Of the hosts we’ve seen, we have two favorites. One was Lily Tomlin, whom we were crazy about in general (although we were uncrazy about her tasteless song-letter to Patty Hearst). The other was Robert Klein, who can be funny about anything, from his days in the Air Force (“Prepare to laugh, ho!”) to his movie career (“My films show up on double bills along with ‘Kill Me, Throw Me, Whip Me, Hurt Me’ “).
All in all, if you haven’t seen Saturday Night yet, you’re missing some rare-if uneven-fun.
New York magazine, Oct. 27, 1975: Two weeks after its debut, Jeff Greenfield emphasized the influence of New York City on the SNL style (and quoted Chevy Chase and George Carlin dissing L.A.). He also highlighted the creators’ attitudes about creating comedy for the television generation.
“[T]he promise of Saturday Night is enormous. “TV has not yet had a show for people who grew up with TV,” says producer [Lorne] Michaels. “Carol Burnett’s skits are very funny, but they’re written by people 45–50 and they’re about those problems—life in the suburbs, infidelity, alcoholism, divorce.”
“It’s the first time we can have parody without Paul Lynde or Carol Channing screwing it up,” says Michael O’Donoghue. “This is a show for us.“
Vulture has its sister magazine’s full review available here.
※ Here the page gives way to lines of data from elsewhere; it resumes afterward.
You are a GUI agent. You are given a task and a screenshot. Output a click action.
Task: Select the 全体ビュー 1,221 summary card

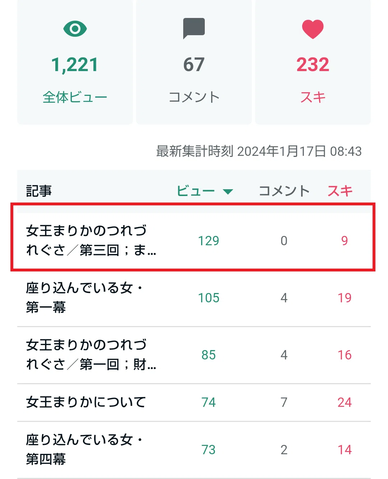tap(75, 62)
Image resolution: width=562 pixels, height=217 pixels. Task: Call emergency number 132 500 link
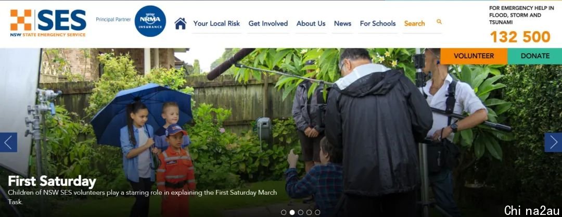coord(520,36)
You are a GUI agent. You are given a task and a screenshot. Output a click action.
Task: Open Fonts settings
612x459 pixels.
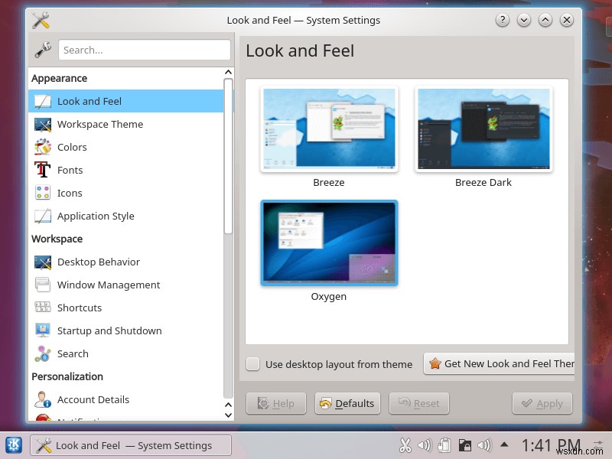coord(70,170)
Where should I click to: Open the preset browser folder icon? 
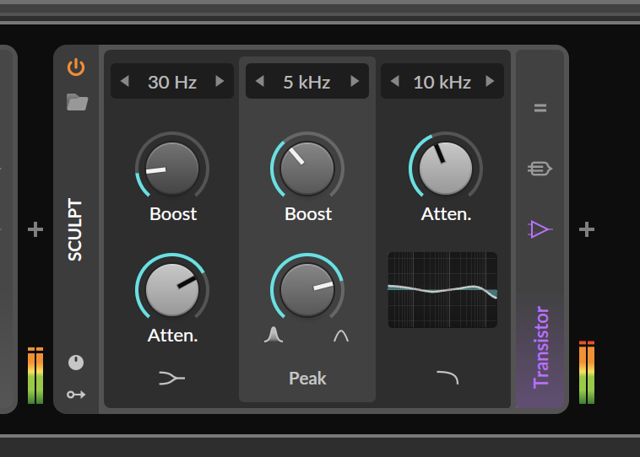tap(77, 103)
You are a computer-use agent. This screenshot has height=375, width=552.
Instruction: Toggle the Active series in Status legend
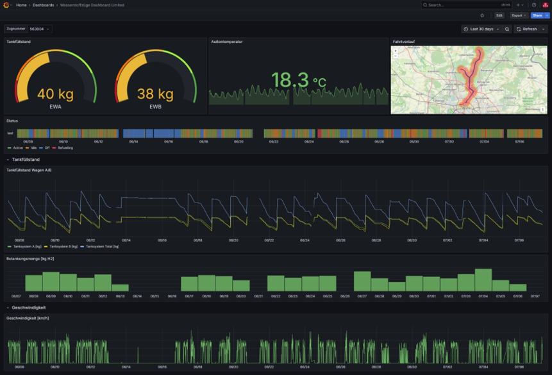pyautogui.click(x=17, y=147)
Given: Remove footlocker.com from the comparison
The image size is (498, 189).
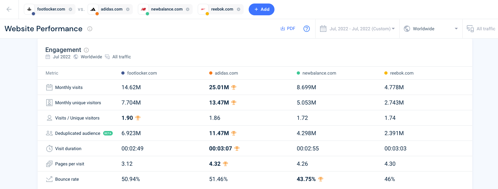Looking at the screenshot, I should (x=71, y=9).
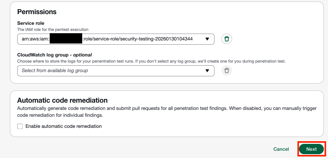The image size is (328, 158).
Task: Click the 'Enable automatic code remediation' checkbox label
Action: coord(63,126)
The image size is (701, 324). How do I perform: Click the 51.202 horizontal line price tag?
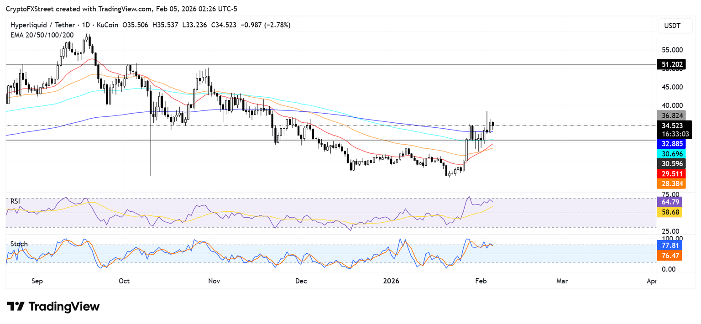[670, 65]
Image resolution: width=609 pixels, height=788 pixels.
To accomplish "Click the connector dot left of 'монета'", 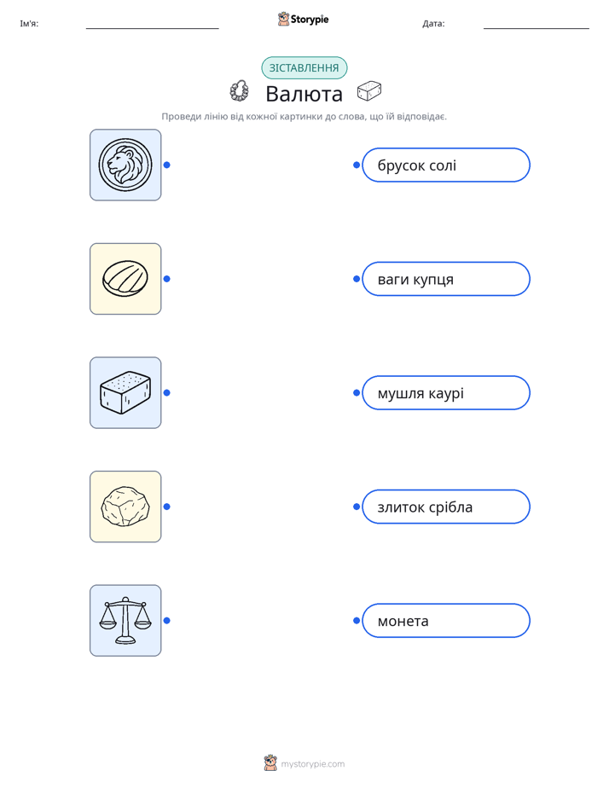I will point(357,621).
The New York Times, Nov. 30, 1975: Under the headline “Sprightly Mix Brightens NBC’s ‘Saturday Night,” John J. O’Connor saw the show improving after an uneven start, but warned it might not be around too long:
The future of “Saturday Night” is uncertain—intentionally so. [Producer Lorne] Michaels and company are especially anxious about avoiding the pitfalls of being slick, coy or predictably routine. [Chevy] Chase is already wondering if the “Weekend Update” has run its course. The modus operandi seems to be that if it works, drop it, try to develop something else. For however long it lasts, “Saturday Night” is the most creative and encouraging thing to happen in American TV comedy since “Your Show of Shows.”
Read the full story here.
The Washington Post, Nov. 8, 1975: Tom Shales, who would later write the book on SNL, saw early on that the show’s satire was something special:
“NBC’s Saturday Night” can boast the freshest satire on commercial TV, but the show is more than that. It is probably the first network series produced by and for the television generation-those late-war and post-war babies who were the first to have TV as a sitter. They loved it in the ’50s, hated it in the ’60s and now they are trying to take it over in the ’70s.”